TESTO ESTRATTO
---

La ristrutturazione della linea ferroviaria Ventimiglia-Cuneo avvenuta all’inizio del decennio 1980-1990, l’apertura della Via dell’Amicizia, che collega La Brigue con Triora in Valle Argentina, in Italia, e la via d’accesso dalla Valle Roia ne fanno un centro ben collegato e facilmente raggiungibile.

Nonostante la sua altitudine non sia elevata, la sua posizione conferisce al clima del luogo caratteristiche montane, con nevicate abbondanti tra dicembre e marzo e forti temporali in agosto. Se in inverno il paese è poco frequentato, durante il periodo di bella stagione è un luogo di villeggiatura piuttosto animato; meta come è di “brigaschi stranieri” che per un certo periodo di tempo tornano alla terra delle loro origini e soggiornano nei luoghi delle loro radici.

Ma ci sono anche altri frequentatori, per i quali il luogo rappresenta un punto di partenza per passeggiate, escursioni, arrampicate ed attività speleologiche.

L’economia del territorio è ancora oggi basata sulle attività pastorali; i pastori della Provenza  e del Piemonte  per la transumanza si stabiliscono alle Alpi delle Navette e di Malabergue; quelli provenienti dalla provincia di Imperia nel Vallone di Cima Marta. Un tempo la pastorizia era un’attività molto praticata; all’inizio del XIX secolo vi si dedicava il 45 % della popolazione; gli altri erano dediti all’agricoltura e all’artigianato. Al giorno d’oggi solo la Piana di Cianessa è utilizzata per l’agricoltura, ma secondo tecniche superate. Le vigne, un tempo diffuse sul territorio, sono state abbandonate.

---

ESTRATTI DI DATI
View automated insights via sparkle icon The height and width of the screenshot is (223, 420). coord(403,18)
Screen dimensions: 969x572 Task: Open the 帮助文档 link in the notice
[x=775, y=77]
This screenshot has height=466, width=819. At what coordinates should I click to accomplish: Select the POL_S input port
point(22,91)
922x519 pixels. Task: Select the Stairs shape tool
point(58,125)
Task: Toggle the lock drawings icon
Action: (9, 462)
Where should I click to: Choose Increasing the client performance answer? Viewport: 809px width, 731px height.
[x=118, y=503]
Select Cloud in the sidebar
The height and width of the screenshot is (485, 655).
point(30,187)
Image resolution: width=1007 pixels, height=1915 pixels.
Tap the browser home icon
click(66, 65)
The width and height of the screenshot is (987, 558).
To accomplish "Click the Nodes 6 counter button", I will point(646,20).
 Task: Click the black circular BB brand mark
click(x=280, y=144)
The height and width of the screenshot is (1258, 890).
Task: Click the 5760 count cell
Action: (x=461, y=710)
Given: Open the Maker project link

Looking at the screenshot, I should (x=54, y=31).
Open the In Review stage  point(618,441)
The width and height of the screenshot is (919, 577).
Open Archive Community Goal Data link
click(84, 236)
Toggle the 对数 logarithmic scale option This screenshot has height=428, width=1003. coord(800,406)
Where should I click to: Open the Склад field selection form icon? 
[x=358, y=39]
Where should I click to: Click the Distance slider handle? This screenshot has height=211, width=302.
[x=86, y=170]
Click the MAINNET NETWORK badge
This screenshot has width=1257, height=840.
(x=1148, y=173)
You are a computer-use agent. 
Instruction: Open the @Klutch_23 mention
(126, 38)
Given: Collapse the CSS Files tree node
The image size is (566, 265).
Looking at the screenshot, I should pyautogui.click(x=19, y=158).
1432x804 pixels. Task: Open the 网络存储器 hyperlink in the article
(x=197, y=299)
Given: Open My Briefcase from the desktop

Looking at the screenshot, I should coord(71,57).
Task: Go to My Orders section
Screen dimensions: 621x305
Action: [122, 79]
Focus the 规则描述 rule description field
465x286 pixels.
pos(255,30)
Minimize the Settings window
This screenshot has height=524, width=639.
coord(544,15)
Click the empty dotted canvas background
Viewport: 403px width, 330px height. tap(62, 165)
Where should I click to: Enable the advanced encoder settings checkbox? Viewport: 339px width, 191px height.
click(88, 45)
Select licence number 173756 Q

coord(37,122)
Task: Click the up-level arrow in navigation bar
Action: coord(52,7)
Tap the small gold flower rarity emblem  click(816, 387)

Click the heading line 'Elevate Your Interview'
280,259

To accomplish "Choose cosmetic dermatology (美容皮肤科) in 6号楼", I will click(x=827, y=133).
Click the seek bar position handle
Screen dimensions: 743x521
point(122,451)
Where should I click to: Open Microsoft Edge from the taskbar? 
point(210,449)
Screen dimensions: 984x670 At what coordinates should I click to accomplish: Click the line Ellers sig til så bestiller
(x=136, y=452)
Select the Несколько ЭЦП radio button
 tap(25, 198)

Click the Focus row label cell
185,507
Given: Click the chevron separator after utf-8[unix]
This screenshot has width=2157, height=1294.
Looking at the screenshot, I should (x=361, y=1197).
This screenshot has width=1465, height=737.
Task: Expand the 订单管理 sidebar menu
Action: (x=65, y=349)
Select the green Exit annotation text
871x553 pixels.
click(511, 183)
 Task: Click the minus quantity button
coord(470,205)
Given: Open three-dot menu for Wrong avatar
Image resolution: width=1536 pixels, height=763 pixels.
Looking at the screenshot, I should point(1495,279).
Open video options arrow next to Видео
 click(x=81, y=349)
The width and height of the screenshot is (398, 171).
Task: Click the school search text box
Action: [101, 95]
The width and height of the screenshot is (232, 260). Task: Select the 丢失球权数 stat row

---

SERIE DI COMPITI
**a.** Elenca tutte le attività per cui, secondo il testo su La Brigue, il luogo rappresenta un punto di partenza.
**b.** Seleziona tutte le righe che contengono la parola "Given".

SOLUZIONI DEI COMPITI
**a.**
- passeggiate
- escursioni
- arrampicate
- attività speleologiche

**b.**
Given: Open the Maker project link
Given: Collapse the CSS Files tree node
Given: Open My Briefcase from the desktop
Given: Click the chevron separator after utf-8[unix]
Given: Open three-dot menu for Wrong avatar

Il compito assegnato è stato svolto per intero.